Frequently asked questions
- What is a iron condor on QPX?
- A iron condor on QPX is the iron condor strategy applied to QPX (etf). The strategy is structurally neutral / range-bound: An iron condor sells a call spread and a put spread at strikes outside spot, collecting net premium that is kept if the underlying stays inside the inner short strikes. With QPX etf trading near $48.83, the strikes shown on this page are snapped to the nearest listed QPX chain strike and the premiums come straight from the end-of-day bid/ask midpoint.
- How are QPX iron condor max profit and max loss calculated?

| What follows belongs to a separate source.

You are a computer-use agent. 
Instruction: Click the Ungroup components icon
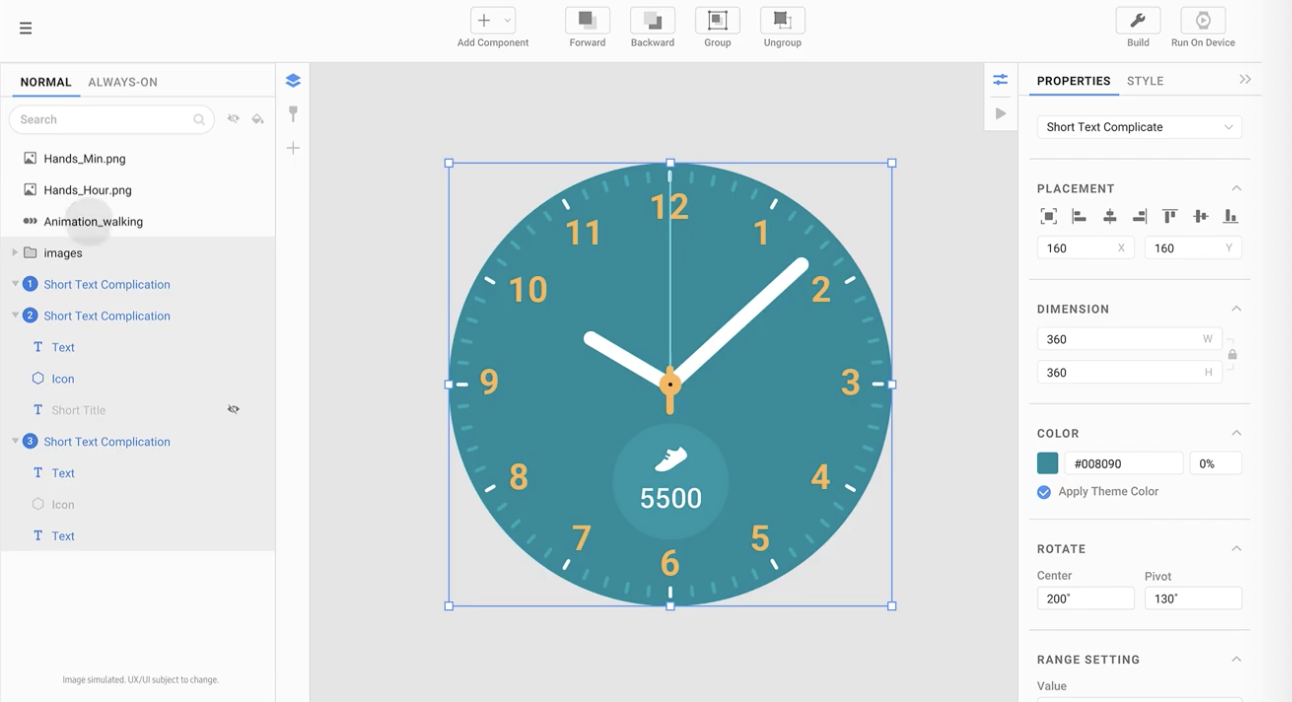782,21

- Max profit equals the net credit times 100 inside the inner strikes; max loss equals wing width minus credit times 100. Two breakevens at inner strikes plus and minus the credit. For the QPX iron condor priced from the end-of-day chain at a 30-day expiry (ATM IV 32.70%), the computed maximum profit is $107.00 per contract and the computed maximum loss is -$93.00 per contract. Live intraday quotes will differ as the chain moves through the trading session.
- What is the breakeven for a QPX iron condor?
- The breakeven for the QPX iron condor priced on this page is roughly $44.93 and $52.07 at expiration, derived from end-of-day chain premiums. Breakeven is the underlying price at which the strategy's P&L crosses zero ignoring transaction costs and assignment risk. The current QPX market-implied 1-standard-deviation expected move is approximately 9.37%; if the move sits well outside the breakeven distance, the structure's risk-reward becomes correspondingly tighter.
- When should you consider a iron condor on QPX?
- Iron condors on QPX are a delta-neutral premium-collection structure that profits if QPX etf stays inside the inner short strikes; short strikes typically sit near 1 standard deviation from spot.
- How does current QPX implied volatility affect this iron condor?
- QPX ATM IV is at 32.70% with IV rank near 16.20%, which is on the low end of its 1-year range. Premium-buying structures (long call, long put, debit spreads) are relatively cheap in this regime; premium-selling structures collect less credit per unit risk.